Und doch ging es um das gleiche Thema, welches schon damals ökologisch bewusste Menschen umtrieb: wie können wir uns gesunde Lebensmittel organisieren und gleichzeitig etwas für eine ökologische Landwirtschaft tun? Damals hieß die Zauberformel "Erzeuger-Verbraucher-Gemeinschaft". Heute nennen sich die Produktionskooperativen "Solidarische Landwirtschaft" (SoLawi).

Im Gegensatz zu den 80ern waren es am Dienstag nicht die Verbraucher, die vehemente Forderungen nach gesunden, regional produzierten Lebensmitteln erhoben. Statt stellten sich hochmotivierte junge Gärtner und Landwirte vor, die nicht nur "bestes Essen" produzieren wollen sondern dabei auch eine Umgestaltung der Agrarwirtschaft im Sinne haben.

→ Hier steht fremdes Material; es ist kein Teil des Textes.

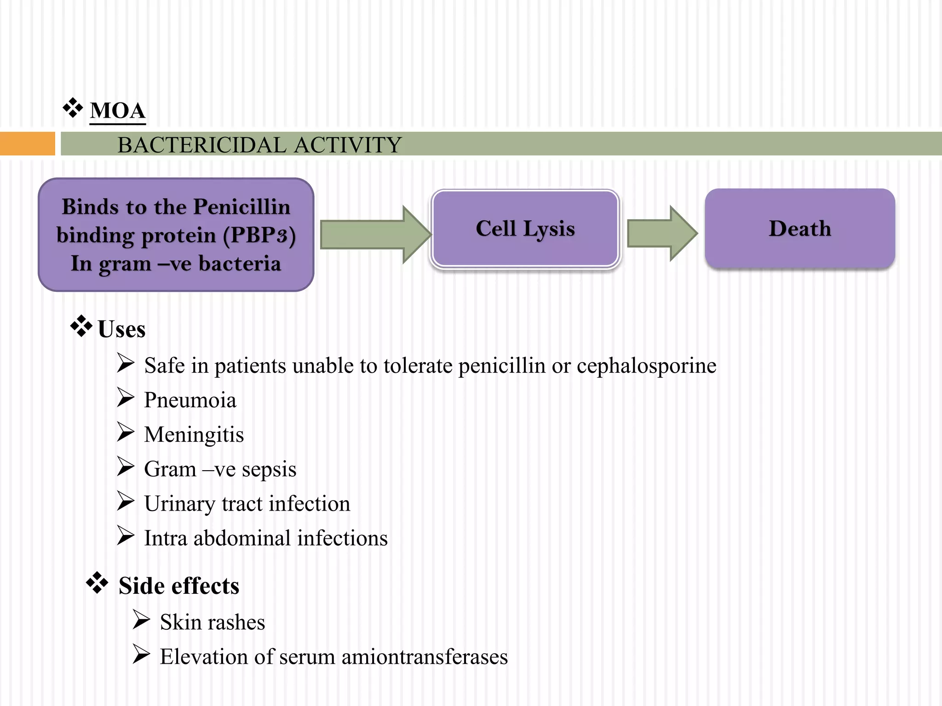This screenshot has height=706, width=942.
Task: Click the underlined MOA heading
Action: point(118,111)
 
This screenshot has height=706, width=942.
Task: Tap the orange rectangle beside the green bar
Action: point(27,143)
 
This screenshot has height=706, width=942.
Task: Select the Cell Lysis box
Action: point(525,228)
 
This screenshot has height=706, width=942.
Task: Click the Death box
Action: point(799,228)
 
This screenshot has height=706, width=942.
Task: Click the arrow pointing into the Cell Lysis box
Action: point(375,234)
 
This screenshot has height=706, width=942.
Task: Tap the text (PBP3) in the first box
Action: point(259,235)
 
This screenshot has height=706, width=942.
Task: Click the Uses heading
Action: point(121,329)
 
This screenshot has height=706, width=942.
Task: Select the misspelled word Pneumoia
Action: point(190,400)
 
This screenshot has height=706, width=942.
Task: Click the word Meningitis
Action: point(194,434)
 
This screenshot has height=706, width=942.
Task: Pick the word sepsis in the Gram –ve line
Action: point(269,469)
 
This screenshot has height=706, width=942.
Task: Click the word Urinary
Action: point(179,504)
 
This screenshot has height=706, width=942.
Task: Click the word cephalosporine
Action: point(646,366)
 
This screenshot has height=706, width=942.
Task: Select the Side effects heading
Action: point(179,586)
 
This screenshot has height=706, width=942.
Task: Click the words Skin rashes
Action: point(213,622)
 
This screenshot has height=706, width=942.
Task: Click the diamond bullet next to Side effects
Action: point(97,583)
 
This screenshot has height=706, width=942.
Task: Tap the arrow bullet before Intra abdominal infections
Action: point(125,535)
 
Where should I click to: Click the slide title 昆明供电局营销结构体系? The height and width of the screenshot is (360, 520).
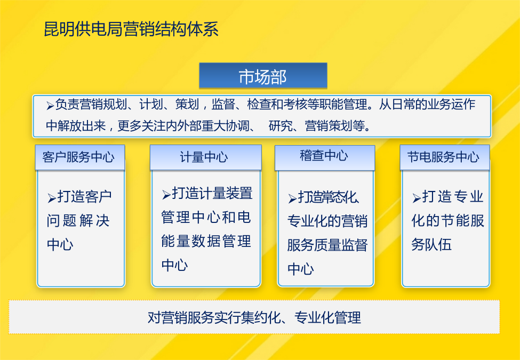pyautogui.click(x=131, y=29)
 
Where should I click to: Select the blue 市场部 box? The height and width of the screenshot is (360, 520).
pyautogui.click(x=263, y=76)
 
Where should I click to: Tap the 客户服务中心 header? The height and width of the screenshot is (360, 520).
pyautogui.click(x=80, y=157)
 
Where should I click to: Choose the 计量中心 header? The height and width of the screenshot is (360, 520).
pyautogui.click(x=206, y=157)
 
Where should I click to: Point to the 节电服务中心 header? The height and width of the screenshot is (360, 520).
pyautogui.click(x=445, y=157)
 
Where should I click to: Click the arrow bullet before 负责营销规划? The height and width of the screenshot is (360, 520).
pyautogui.click(x=50, y=106)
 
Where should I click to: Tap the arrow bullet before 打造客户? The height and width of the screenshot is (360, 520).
pyautogui.click(x=52, y=198)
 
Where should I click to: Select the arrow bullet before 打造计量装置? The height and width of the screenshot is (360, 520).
pyautogui.click(x=166, y=195)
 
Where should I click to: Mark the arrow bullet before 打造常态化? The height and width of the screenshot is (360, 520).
pyautogui.click(x=292, y=198)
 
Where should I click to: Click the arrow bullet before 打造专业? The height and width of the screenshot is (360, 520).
pyautogui.click(x=417, y=198)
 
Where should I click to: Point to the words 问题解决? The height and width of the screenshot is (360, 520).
pyautogui.click(x=78, y=221)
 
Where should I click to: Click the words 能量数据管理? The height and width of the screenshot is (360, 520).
pyautogui.click(x=206, y=241)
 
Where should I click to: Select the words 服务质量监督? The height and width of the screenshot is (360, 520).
pyautogui.click(x=327, y=245)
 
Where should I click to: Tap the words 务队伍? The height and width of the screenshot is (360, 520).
pyautogui.click(x=431, y=245)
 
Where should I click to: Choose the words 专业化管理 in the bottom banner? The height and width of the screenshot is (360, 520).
pyautogui.click(x=327, y=317)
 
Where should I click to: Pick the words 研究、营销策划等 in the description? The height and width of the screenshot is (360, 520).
pyautogui.click(x=319, y=126)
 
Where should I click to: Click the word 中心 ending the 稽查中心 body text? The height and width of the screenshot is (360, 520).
pyautogui.click(x=300, y=269)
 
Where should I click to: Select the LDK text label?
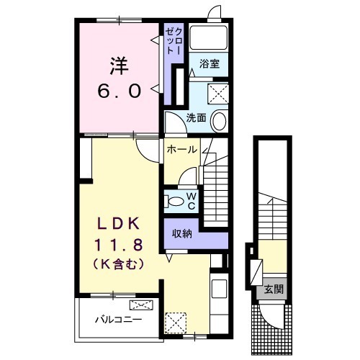pyautogui.click(x=119, y=224)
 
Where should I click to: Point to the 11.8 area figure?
pyautogui.click(x=119, y=245)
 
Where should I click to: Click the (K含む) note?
pyautogui.click(x=119, y=264)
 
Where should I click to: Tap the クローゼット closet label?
pyautogui.click(x=174, y=41)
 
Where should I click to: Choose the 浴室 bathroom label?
pyautogui.click(x=210, y=64)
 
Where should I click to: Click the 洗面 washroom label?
pyautogui.click(x=196, y=118)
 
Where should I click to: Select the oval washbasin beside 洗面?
pyautogui.click(x=219, y=121)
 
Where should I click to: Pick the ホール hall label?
pyautogui.click(x=182, y=150)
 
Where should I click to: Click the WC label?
pyautogui.click(x=192, y=202)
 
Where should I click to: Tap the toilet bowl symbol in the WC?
pyautogui.click(x=175, y=201)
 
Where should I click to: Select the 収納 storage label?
pyautogui.click(x=182, y=233)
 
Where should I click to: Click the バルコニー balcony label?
pyautogui.click(x=119, y=320)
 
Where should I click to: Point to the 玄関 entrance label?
pyautogui.click(x=274, y=289)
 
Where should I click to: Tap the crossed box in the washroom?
pyautogui.click(x=218, y=94)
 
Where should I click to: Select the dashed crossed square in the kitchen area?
pyautogui.click(x=176, y=323)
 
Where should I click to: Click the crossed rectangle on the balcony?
pyautogui.click(x=141, y=305)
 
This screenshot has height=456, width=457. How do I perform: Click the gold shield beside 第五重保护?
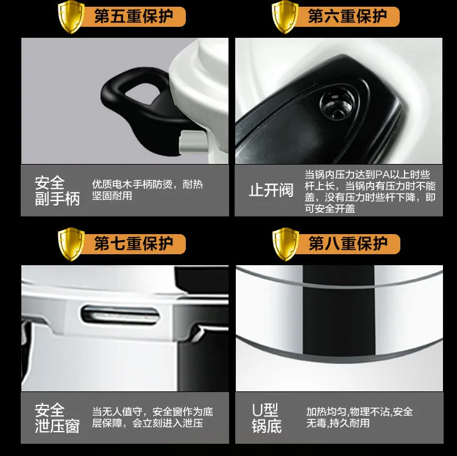coord(71,17)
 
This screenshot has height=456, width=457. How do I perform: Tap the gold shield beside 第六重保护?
coord(285,17)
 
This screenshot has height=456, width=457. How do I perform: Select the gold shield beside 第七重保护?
coord(71,244)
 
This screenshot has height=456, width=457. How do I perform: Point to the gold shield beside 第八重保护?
coord(285,244)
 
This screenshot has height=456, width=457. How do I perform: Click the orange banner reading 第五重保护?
coord(133,16)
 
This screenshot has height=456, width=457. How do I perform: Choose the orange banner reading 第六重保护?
coord(347,16)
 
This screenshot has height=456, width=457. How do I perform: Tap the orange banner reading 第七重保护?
coord(133,244)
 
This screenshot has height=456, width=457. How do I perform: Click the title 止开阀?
coord(271,190)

Erzeuger-Verbraucher-Gemeinschaft <> Solidarische Landwirtschaft

Das Grundkonzept aller "SoLawis", die sich am Dienstag vorstellten: eine Gruppe von Fachleuten - Gärtner, Obstbauer, Viehhalter, Landwirte - bewirtschaftet einen Hof, stellt Lebensmittel her und "teilt" sie dann mit den Mitgliedern der Gemeinschaft.

Die Verbraucher zahlen verbindlich eine bestimmte Summe pro Monat und können sich dafür regelmäßig Nahrungsmittel aus dem Sortiment holen. Manche Solawis sind in der Lage, das ganze Jahr über eine breite Produktpalette anbieten zu können - bei anderen heißt es bis zum Frühjahr "Kohl, Steckrübe, Rote Bete". Neben der Geldeinlage können die Mitglieder sich auch an der Produktion beteiligen. Saat- und Ernteeinsätze, Unkrautjäten etc. sind in den meisten SoLawis kein Muss für die Mitglieder - manchmal aber notwendig, um die knapp bezahlte Arbeit überhaupt schaffen zu können.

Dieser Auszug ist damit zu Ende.